Par Serge Gleizes
Avant que le rideau ne se lève, une voix avertit, « merci de rester le plus silencieux possible durant tout le spectacle, pas de photos, pas de flashs, pas de quinte de toux intempestive… Et merci de n’applaudir qu’à la fin, lorsque tous les oiseaux seront rentrés dans leur loge. »
Et l’on comprend pourquoi, dès que les quatre grues de Mandchourie arrivent par une porte dérobée, vingt minutes après le début de Light Bird, en planant en rond autour de la scène.
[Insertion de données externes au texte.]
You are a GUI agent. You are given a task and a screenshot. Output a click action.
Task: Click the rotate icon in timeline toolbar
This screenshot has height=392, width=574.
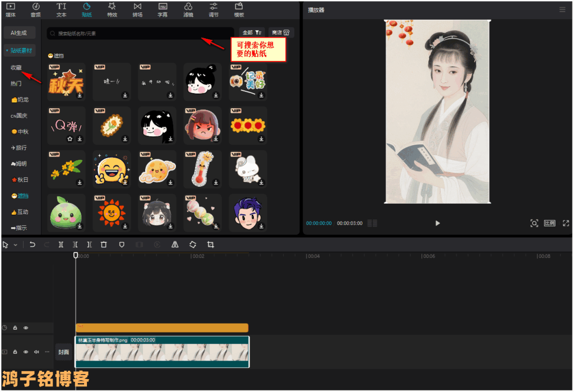pyautogui.click(x=192, y=245)
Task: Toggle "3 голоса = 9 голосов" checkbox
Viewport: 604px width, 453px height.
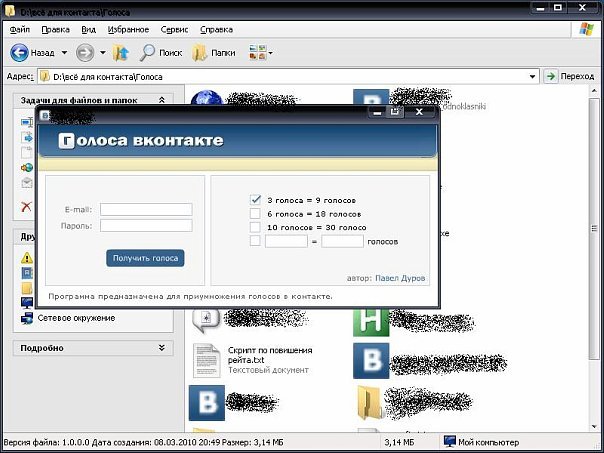Action: (255, 199)
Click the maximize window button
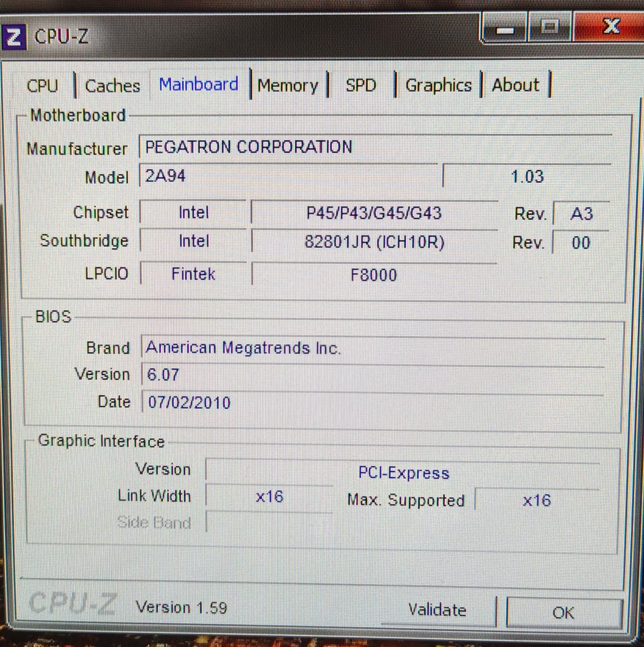644x647 pixels. click(x=550, y=27)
Ce n’est pas que nos éventuels borborygmes risquent de les perturber, voire de les agacer, ces vedettes susceptibles, mais surtout parce que ce que l’on voit est à couper le souffle. Ici, tout impose le silence, la taille de ces merveilleux oiseaux symbolisant l’immortalité en Asie (et à l’origine du dongnae kakchum, la danse de la grue), leur mouvement de pattes et de cou au ralenti, leurs sauts spectaculaires au milieu de cinq interprètes et musicien de nationalités diverses, âgés de 19 à 58 ans, leur manière de soulever de leur bec et avec une douceur bouleversante le drap qui recouvre le corps d’un danseur allongé…
« Elles sont curieuses, scrutent, écoutent, prennent de la place, dansent… et sont autant pacifiques que dangereuses, explique le chorégraphe Luc Petton, ornithologue passionné. C’est un animal paradoxal où l’on sent le préhistorique et le métaphysique. Danser avec les oiseaux implique une disposition à l’imprévisible. »
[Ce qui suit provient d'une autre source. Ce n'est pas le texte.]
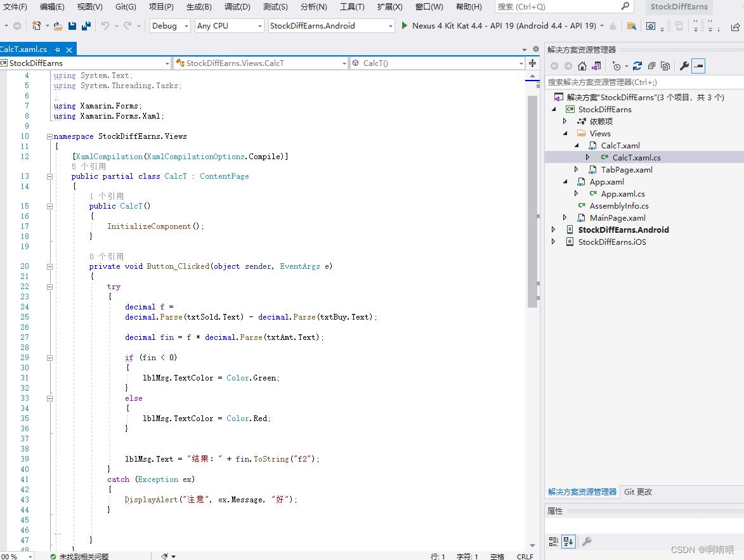Open Properties via the wrench icon
The image size is (744, 560).
pos(684,66)
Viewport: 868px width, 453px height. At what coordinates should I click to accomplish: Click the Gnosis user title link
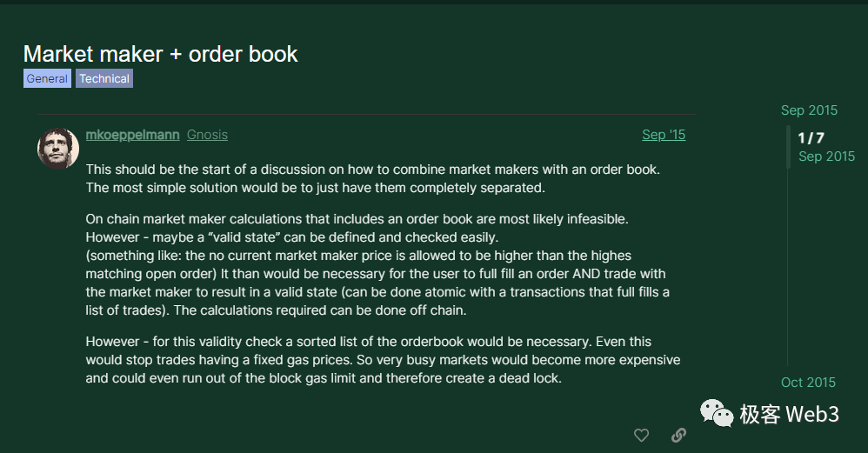coord(207,135)
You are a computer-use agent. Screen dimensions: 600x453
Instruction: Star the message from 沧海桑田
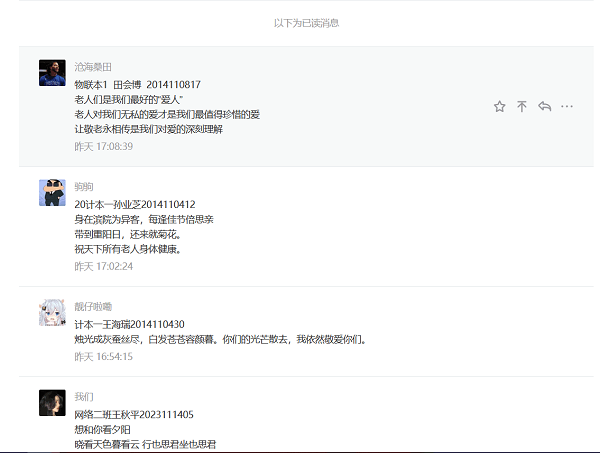click(499, 107)
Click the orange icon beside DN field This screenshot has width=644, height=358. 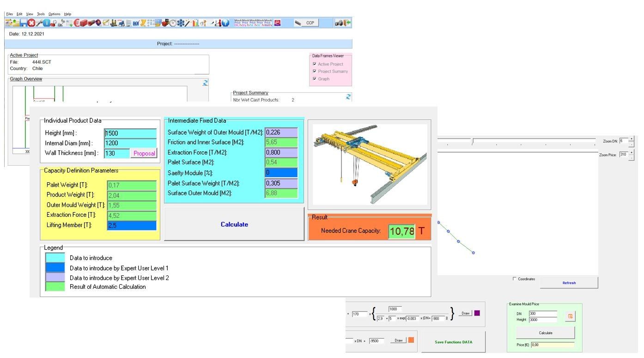click(x=570, y=316)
Car ici chaque soir le spectacle est différent, l’improvisation est là, et « une part de création in vivo » figure toujours dans la pièce.
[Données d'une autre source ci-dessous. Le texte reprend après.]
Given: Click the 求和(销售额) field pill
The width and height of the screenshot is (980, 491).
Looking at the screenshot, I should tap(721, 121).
Luc Petton, chef d’orchestre de ce ballet surréaliste à la fois mélancolique et joyeux, avait déjà fait évoluer danseurs et corneilles, geais et étourneaux dans Confidence des Oiseaux, ce qui l’avait fait planer sur les premières cimes de la célébrité, puis des cygnes dans Swan. Dans Light Bird, il fait valser des grues à l’espèce menacée.
Son aventure avec les oiseaux débute en 2004, assistée de sa compagne danseuse également et sociologue argentine, Marilén Iglesias-Breuker. Deux êtres atypiques animés de la même obsession : « aborder ce partage avec l’autre, un « autre » d’une espèce différente de la nôtre ». « Car chez les animaux, c’est avec le corps qu’on accueille » soutient la philosophe Vinciane Despret.
La fin de cette heure enchantée fut inoubliable. S’approchant au devant la scène, deux grues suivirent lentement le tomber du rideau, inclinant leur cou comme une lente révérence, au fur et à mesure que ce dernier gagnait le sol. Comme si nous étions, nous public dans la salle, la fin de leur spectacle…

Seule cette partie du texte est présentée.